The Impact of the Infringement on the Defendant's Charter-Protected Rights
[41] The second inquiry – the impact of the constitutional infringements on a defendant's Charter-protected rights – is also fact specific. The impact may run from trivial to egregious. As the Supreme Court held in Grant, the more serious the impact on the defendant's protected interests, the greater the risk that admission of the evidence may signal to the public that Charter rights, however high-sounding, are of little actual avail to the citizen, breeding public cynicism and bringing the administration of justice into disrepute. (para. 76)
[42] The Supreme Court wrote in Grant that the taking of a breath sample is "relatively non-intrusive". The Crown relies on this passage to submit that the impact of the failure to demand an ASD sample forthwith had only a minimal impact on Mr. Olive's rights. As Paciocco J. noted in R. v. Steele, 2014 ONCJ 583, [2014] O.J. No. 5269, 319 C.C.C. (3d) 254 at para. 53, the Supreme Court was concerned, in the passage in question, solely with the impact that compelled breath samples have on privacy interests and human dignity and offered this as an illustration of the varying ways in which breaches can intrude on Charter protected interests. I agree with Paciocco J. that Justice Charron was not, in this passage in Grant, purporting to provide a comprehensive catalogue of all "breach impact considerations" in breath sample cases.

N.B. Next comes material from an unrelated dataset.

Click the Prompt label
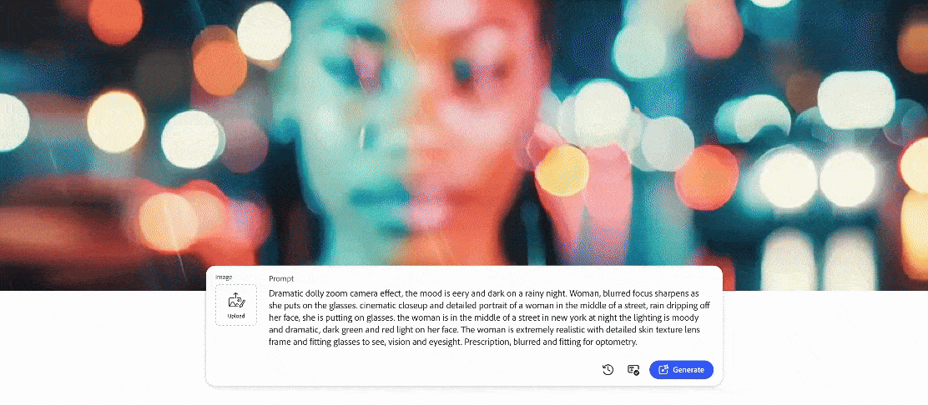 [281, 278]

[43] I note that Justice Charron did not say that she was doing so. If it had been her intent to suggest that the second factor in Grant always or almost always favoured admission in breath sample cases, I would have expected that the reasons would have been more explicit and explanatory. This is particularly so when one considers that the third factor in Grant, society's interest in adjudication of the case on its merits, almost always favours the admission of the evidence. (R. v. McGuffie, 2016 ONCA 365, [2016] O.J. No. 2504 at paras. 62-3) If the second factor also almost always favoured admission of the evidence in breath sample cases, the result would be that it would be almost impossible for breath samples obtained in circumstances arising from a Charter breach to be excluded. This would effectively remove the protection of Charter rights in over .08 investigations, in which the police most frequently detain, arrest, and search individuals.
[44] The taking of the sample itself is minimally intrusive in a physical sense. As I have indicated, however, failure to comply with s. 254(2) engendered multiple breaches of the defendant's Charter-protected rights – under sections 8, 9, and 10.

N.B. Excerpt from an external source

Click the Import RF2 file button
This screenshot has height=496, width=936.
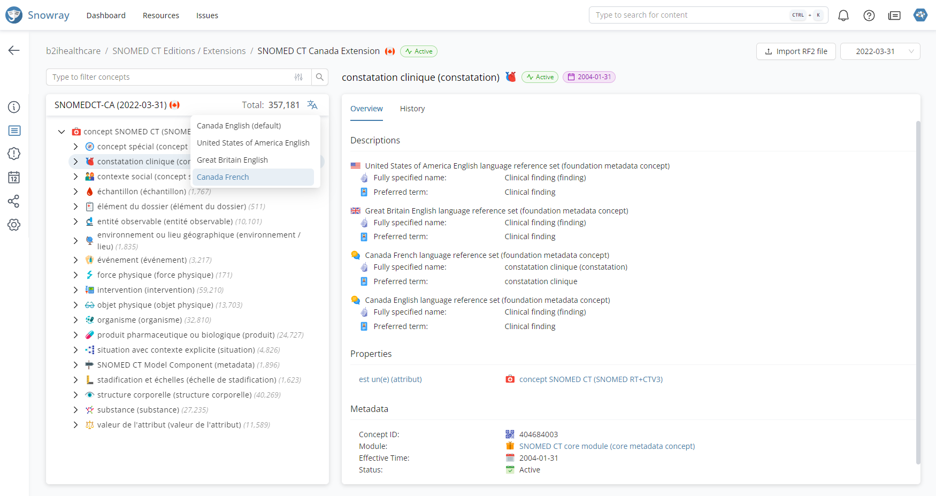pos(795,51)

[45] Furthermore, as Ducharme J. held in R. v. Au-Yeung, 2010 ONSC 2292, [2010] O.J. No. 1579 (S.C.J.), the demands placed on a driver to facilitate the tests are often not minimally intrusive. In this case, as in that case, the defendant was arrested, handcuffed, placed in the rear of a police car and taken to a police station where he was held in custody. Mr. Olive was detained for a total time period of over two hours. As Ducharme J. held, to condone or excuse the behaviour in this case would send a message to the public that, despite their Charter rights under s. 8 of the Charter, and the intention of Parliament to use the immediacy requirement in s. 254(2) to balance the competing interests in protection of the public from the danger of drunk driving and the rights of citizens to be free from arbitrary state action to deprive them of their liberty, the police can ignore all of these and detain any driver.
[46] The second inquiry weighs in favour of exclusion of the evidence.
Society's Interests in Adjudication on the Merits
[47] The third inquiry – society's interest in adjudication on the merits – favours, as it almost always does, the inclusion of the evidence. Mr. Olive is seeking to exclude the breath samples that are at the heart of this prosecution. Without that evidence, the result will be an acquittal.
[48] I am mindful, however, that this argument could apply to almost every case in which the evidence sought to be excluded is key to the Crown's case. That is why the Court of Appeal has recently held that if the first and second inquiries make a strong case for exclusion, the third inquiry will seldom, if ever, tip the scales in favour of admissibility. (McGuffie at para. 63)
Section 24(2) Conclusion
[49] The first inquiry does not result in a finding of grievous state conduct. Combined with my findings in paragraphs 69 through 71 of these reasons in respect of Cst. Xiao's lack of knowledge of the requirement that breathalyzer results be taken as soon as practicable, however, it does result in a finding of inadequate training in or understanding of constitutional and statutory requirements by a police officer who regularly comes in contact with the public. The result is that the first inquiry favours exclusion. While this is not the strongest case for exclusion on this factor, it is towards the higher end of the scale.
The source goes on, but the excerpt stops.